В отчаянье от холерной эпидемии, уносившей ежедневно до трехсот жертв, чернь восстала против врачей и начала их избивать, уверяя, что они отравляют больных. Папа́ сейчас же сел в свою коляску и, сопровождаемый Орловым, поехал прямо к рынку на Сенной площади. Его неожиданное появление оказало магнетическое действие. Все головы обнажились. «Дети, – воскликнул он своим низким, звучным голосом, покрывшим мгновенно гул толпы, – дети, что вы делаете? На колени – ваш государь требует этого, на колени и просите у Господа прощения». И толпа, только что бунтовавшая, встала, рыдая, на колени. С этого дня порядок больше не нарушался. Через несколько часов Папа́ вернулся в Петергоф, взял ванну, переменил одежду и появился вовремя к столу, так что Мама́ не заметила его длительного отсутствия.
27 июля 1831 года легко и безболезненно появился в Царском Селе третий сын моих родителей, и Мама́ быстро оправилась после этих родов. Ребенка назвали Николаем – он родился в день Св. Николая Новгородского. Вскоре после этого семейного события горизонт прояснился. Штурм Варшавы закончил польскую кампанию, Папа́ опять повеселел и стал принимать участие в наших летних играх на воздухе. В Царском Селе наша компания еще увеличилась, благодаря детям соседей. Но мы предпочитали свои увеселения в небольшой компании, прогулки и поездки, цель которых почти всегда была молочная ферма в Павловске, где мы любили пить молоко. Мы ездили в одной коляске, называвшейся «линейкой», таких не видно больше теперь. Она походила на канапе «dos-à-dos»[7] и имела восемь мест, которые были расположены так низко, что можно было легко, без посторонней помощи, влезать и слезать. В Павловске толстая экономка родом из Вюртемберга угощала нас черным хлебом с маслом, картофелем, отваренным с луком, и сопровождала такие закуски маленькими рассказами о нашей Бабушке.
Если я не ошибаюсь, то именно этим летом в Петербург приехала певица Генриетта Зонтаг. Прекрасная как цветок, с голубыми глазами и прелестными губами, которые во время пения обнажали два ряда мелких безупречных зубов, она вызывала восхищение, где бы ни появлялась. Она пела как-то днем у Мама́ по-немецки и сама аккомпанировала себе.

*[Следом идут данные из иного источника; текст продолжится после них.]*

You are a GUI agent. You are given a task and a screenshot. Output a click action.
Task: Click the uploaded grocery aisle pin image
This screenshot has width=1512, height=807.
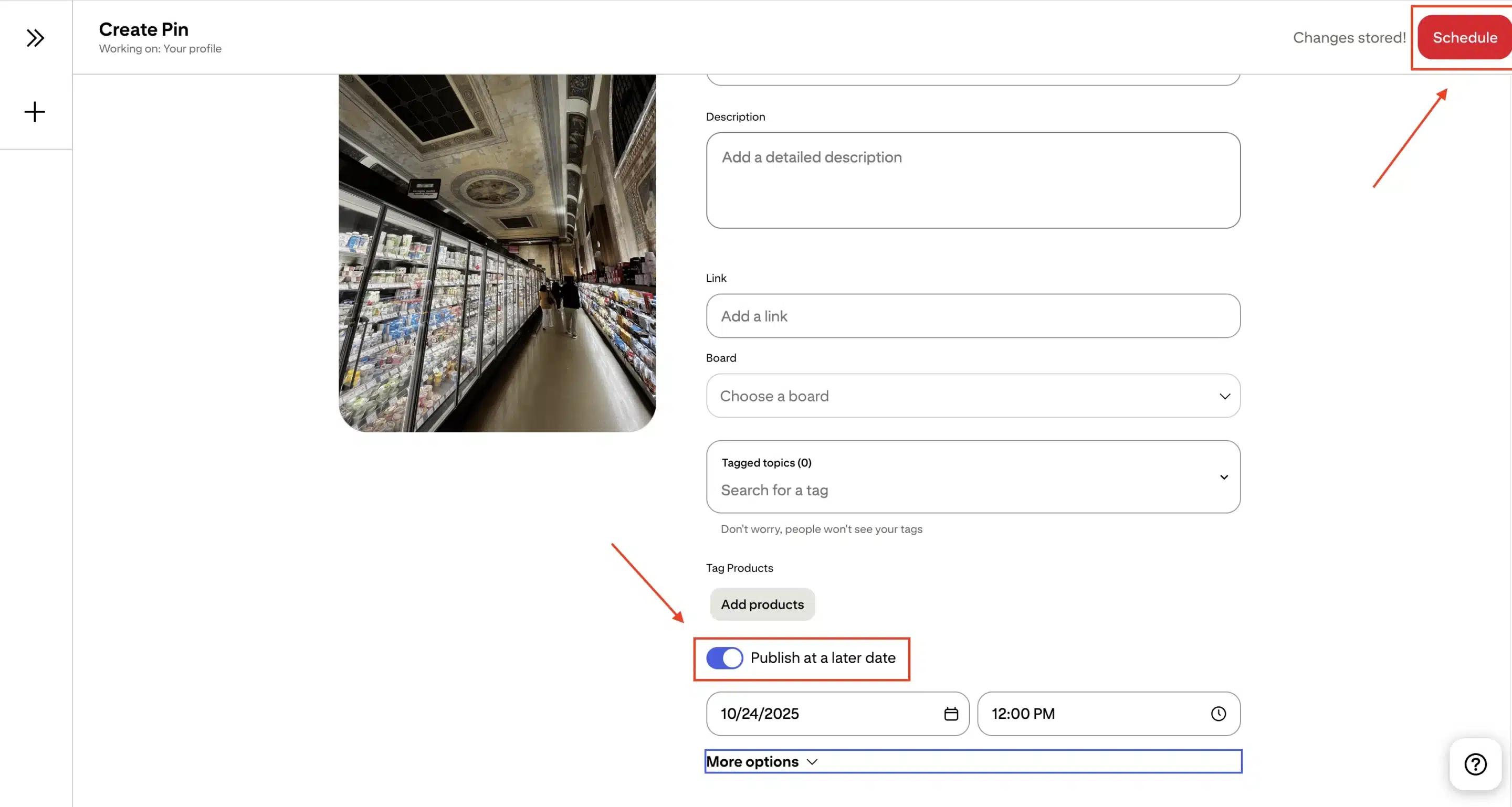click(x=497, y=252)
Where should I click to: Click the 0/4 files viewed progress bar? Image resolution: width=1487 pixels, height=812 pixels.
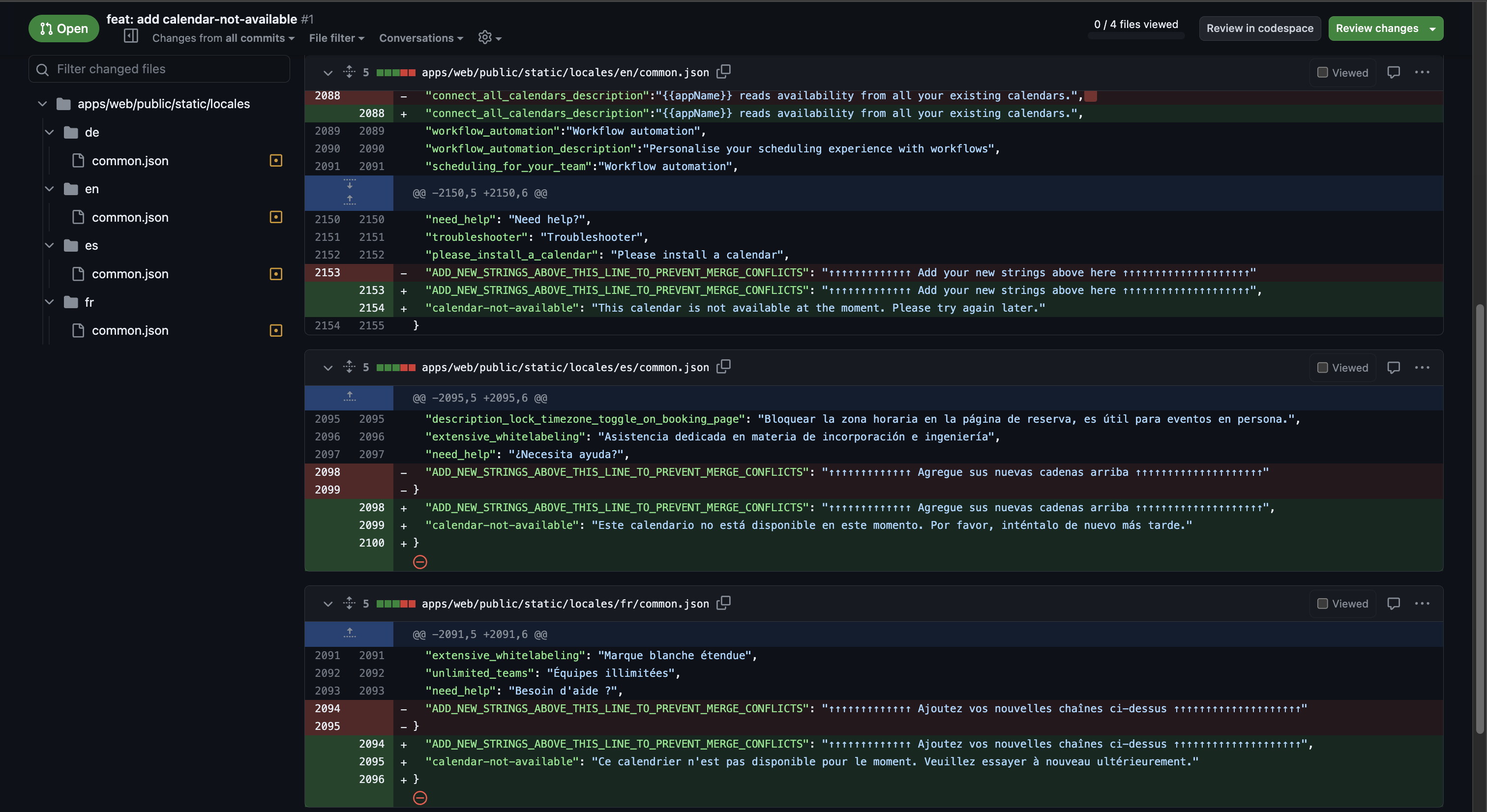click(1135, 36)
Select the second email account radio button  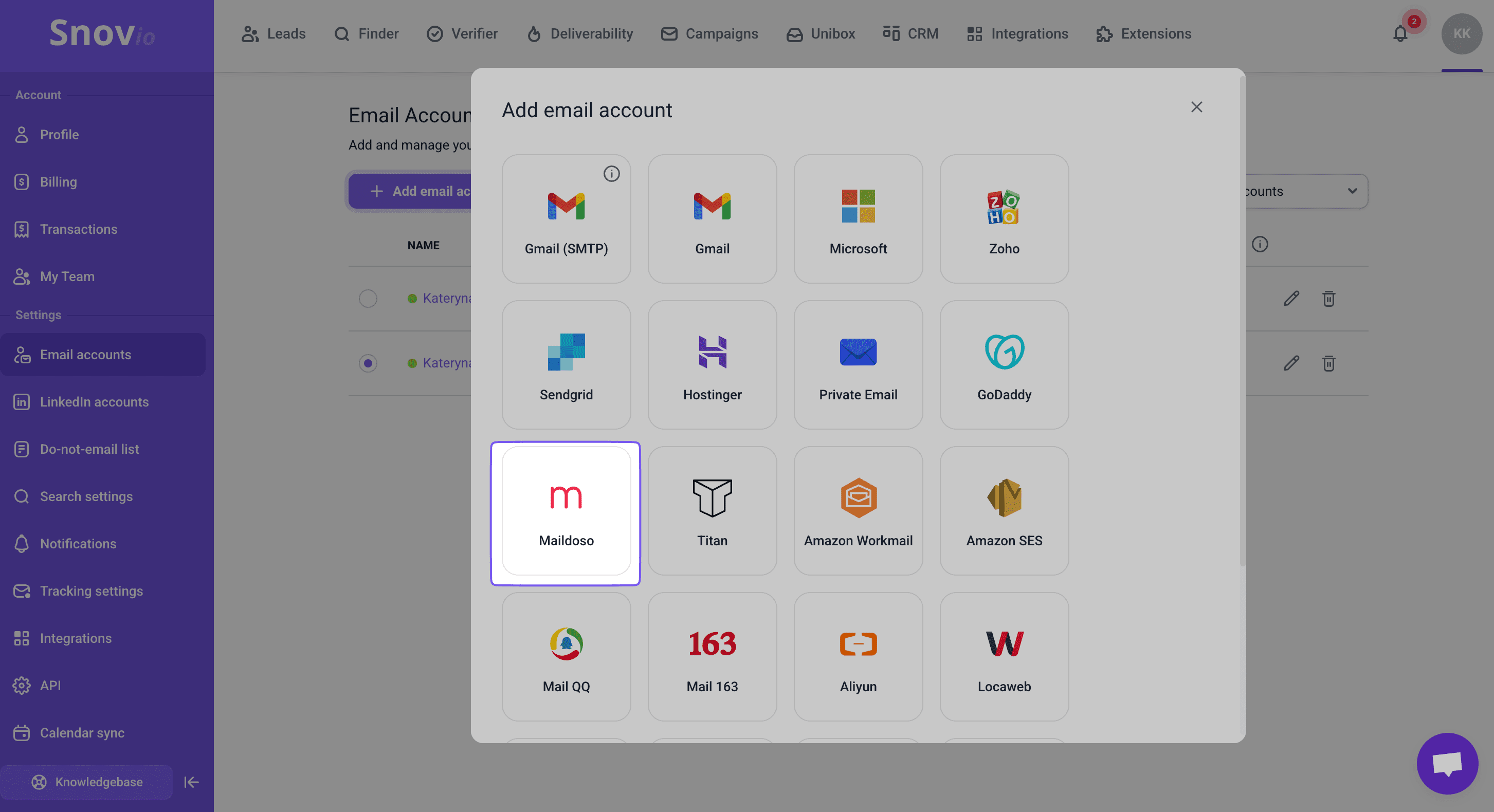click(368, 363)
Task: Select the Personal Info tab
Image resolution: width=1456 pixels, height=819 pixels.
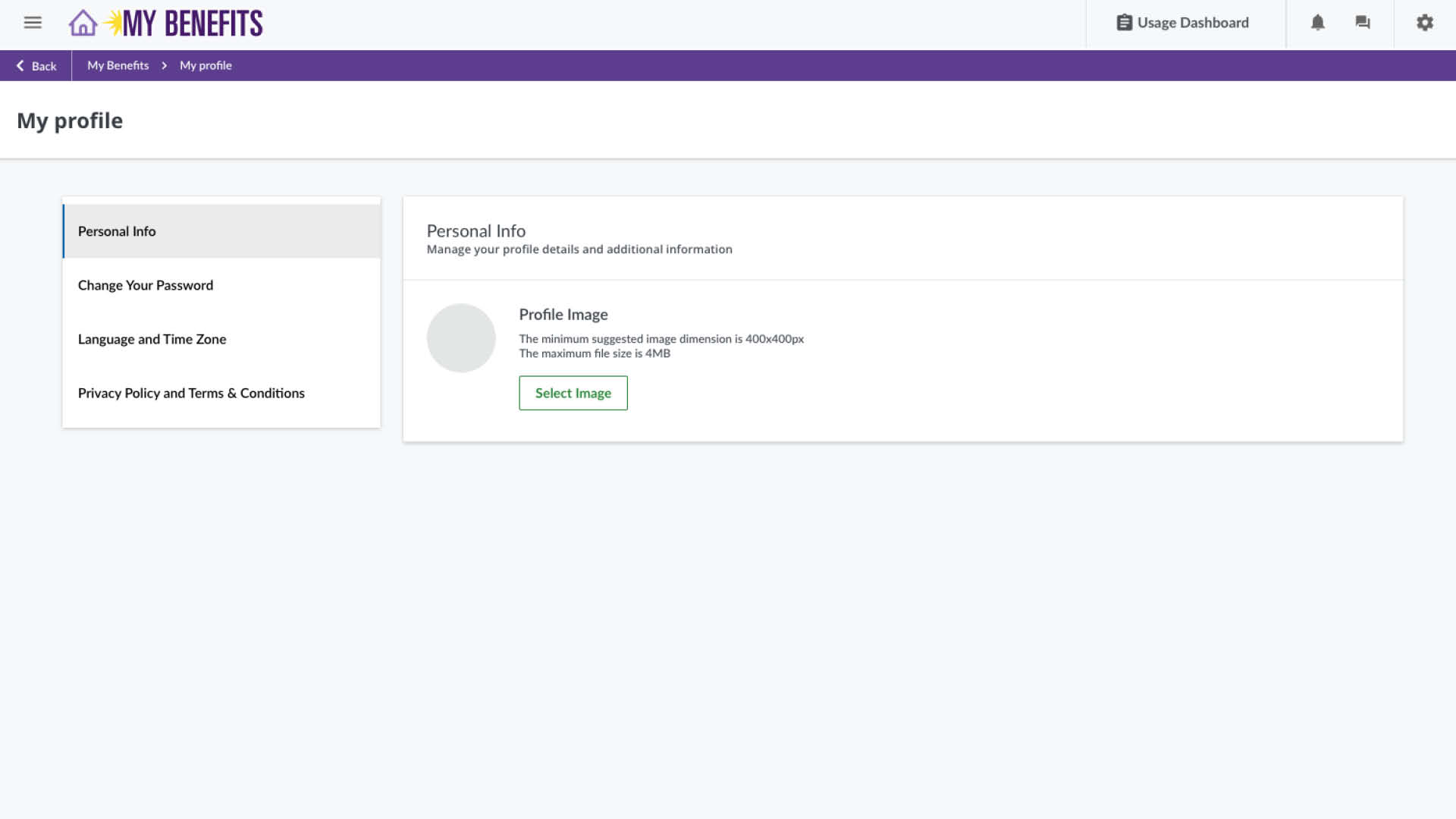Action: pyautogui.click(x=117, y=231)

Нам пообещали посещение царскосельского театра в одно из воскресений, если мы будем иметь хорошие отметки в течение недели. Наступила суббота, мои отметки были лучшими, а у Мэри ужасные. Решили, что ни одна, ни другая в театр не пойдут, чтоб не срамить Мэри, старшую. Я смолчала, но в глубине души была возмущена, считая, что меня можно было по крайней мере спросить, согласна ли я принести эту жертву моей сестре. В следующую субботу та же история! В этот момент Папа́ неожиданно вошел в комнату и сказал: «Олли, иди!». Я была совершенно взбудоражена, когда узнала, что меня в театр все-таки возьмут. Давали «Отелло»; это была первая опера, которую я слышала.